Circumpolar phylogeography and demographic history of beluga whales reflect past climatic fluctuations.

Several Arctic marine mammal species are predicted to be negatively impacted by rapid sea ice loss associated with ongoing ocean warming. However, consequences for Arctic whales remain uncertain. To investigate how Arctic whales responded to past climatic fluctuations, we analyzed 206 mitochondrial genomes from beluga whales (Delphinapterus leucas) sampled across their circumpolar range, and four nuclear genomes, covering both the Atlantic and the Pacific Arctic region. We find four well-differentiated mitochondrial lineages, which were established before the onset of the last glacial expansion ~110 thousand years ago. Our findings suggest these lineages diverged in allopatry, reflecting isolation of populations during glacial periods, when the Arctic sea-shelf was covered by multi-year sea ice.

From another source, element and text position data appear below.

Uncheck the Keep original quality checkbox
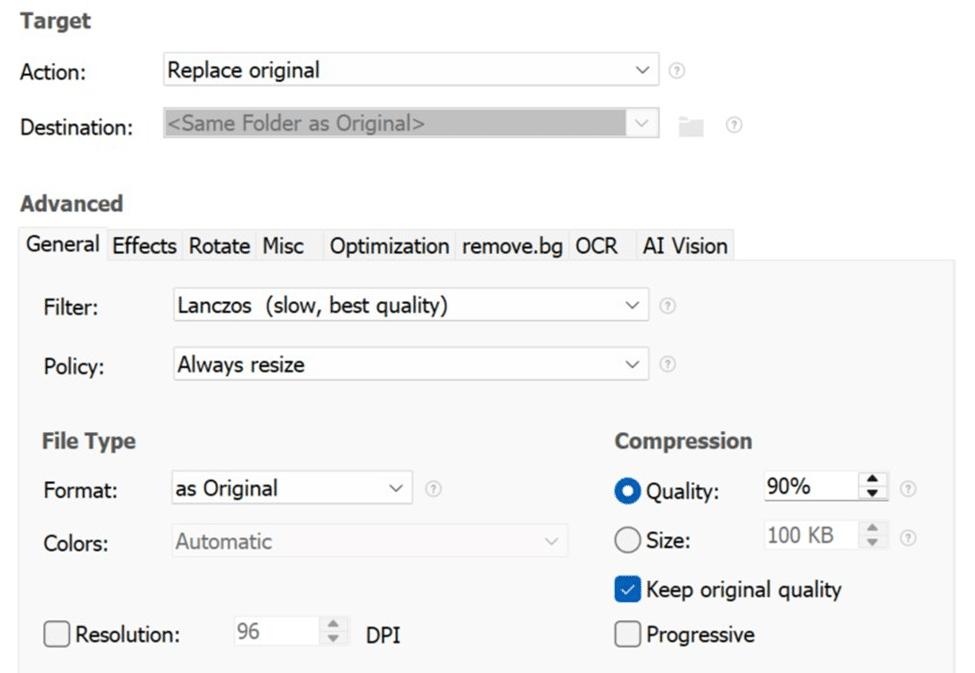The image size is (975, 673). pyautogui.click(x=628, y=590)
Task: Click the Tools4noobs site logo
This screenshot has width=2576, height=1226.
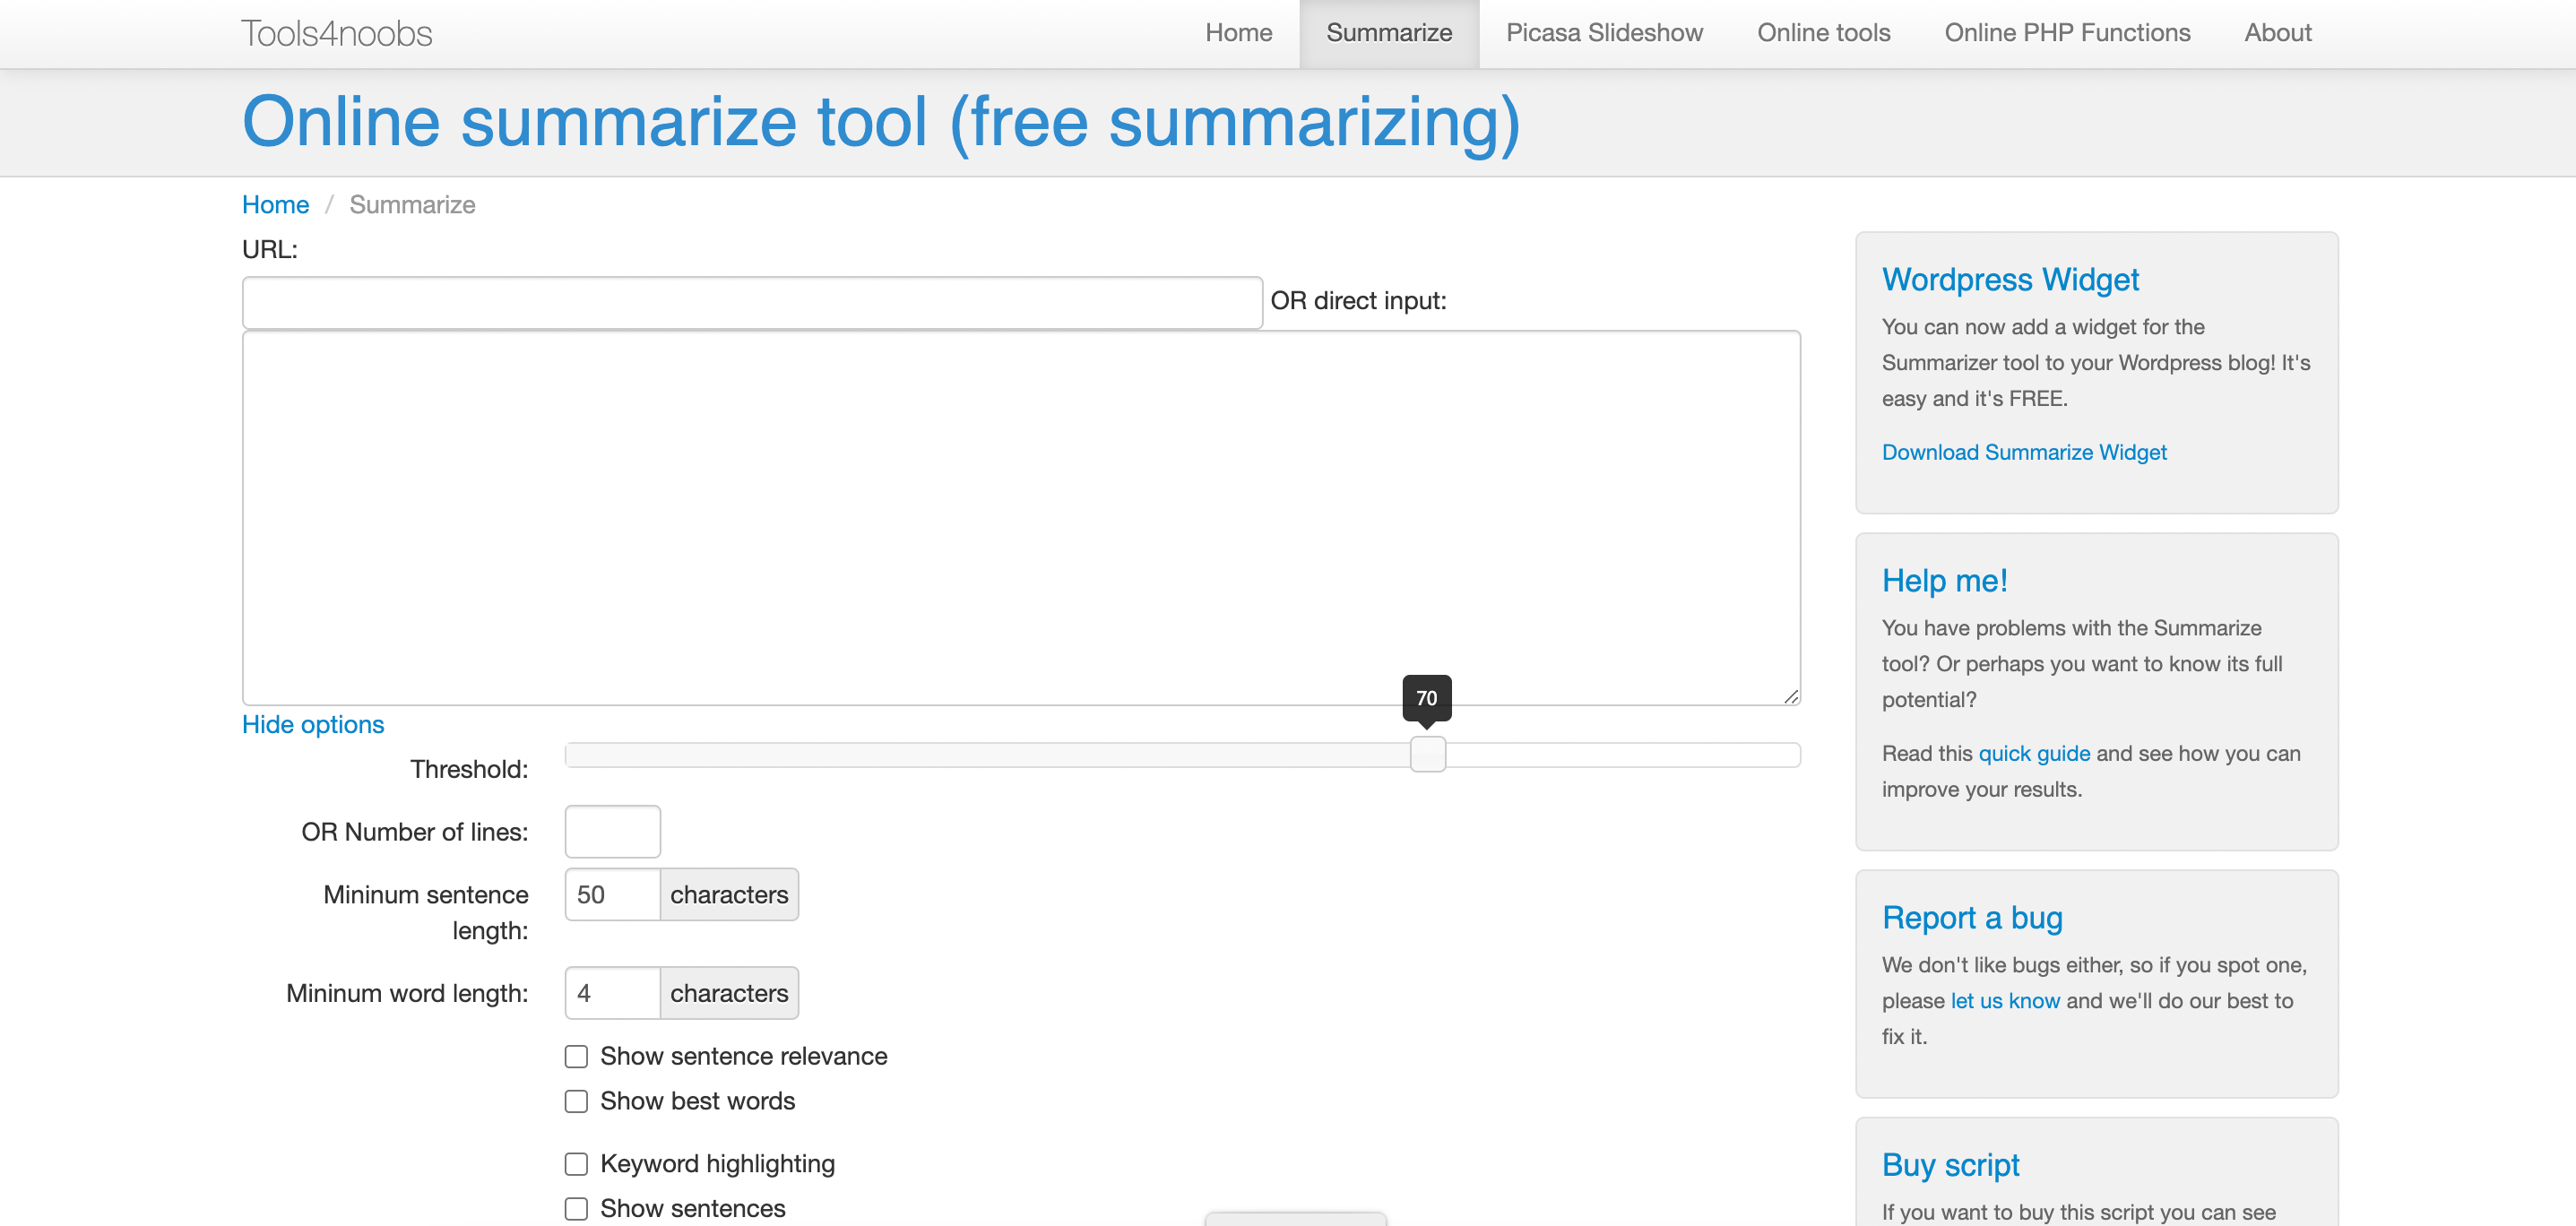Action: pos(336,34)
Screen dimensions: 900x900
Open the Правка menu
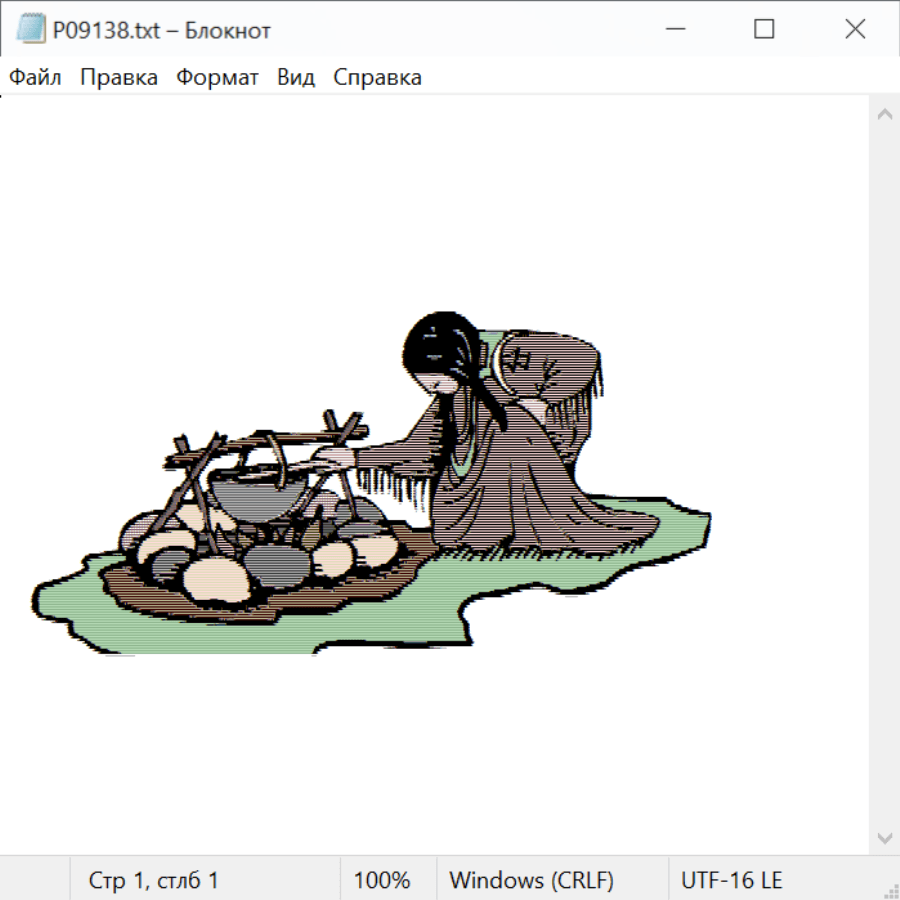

Subsequent population expansion and secondary contact between the Atlantic and Pacific Oceans has shaped the current geographic distribution of lineages, and likely facilitated mitochondrial introgression. Our demographic reconstructions based on both mitochondrial and nuclear genomes show markedly lower population sizes during the Last Glacial Maximum (LGM) compared to the preceding Eemian and current Holocene interglacial periods. Habitat modelling similarly reveals less suitable habitat during the LGM (glacial) than at present (interglacial). Together, our findings suggest an association between climate, population size and available habitat in belugas. Forecasts for year 2100 show that beluga habitat will decrease and shift northwards as oceans continue to warm, putatively leading to population declines in some beluga populations. Finally, we identify vulnerable populations which, if extirpated as a consequence of ocean warming, would lead to a substantial decline of species-wide haplotype diversity.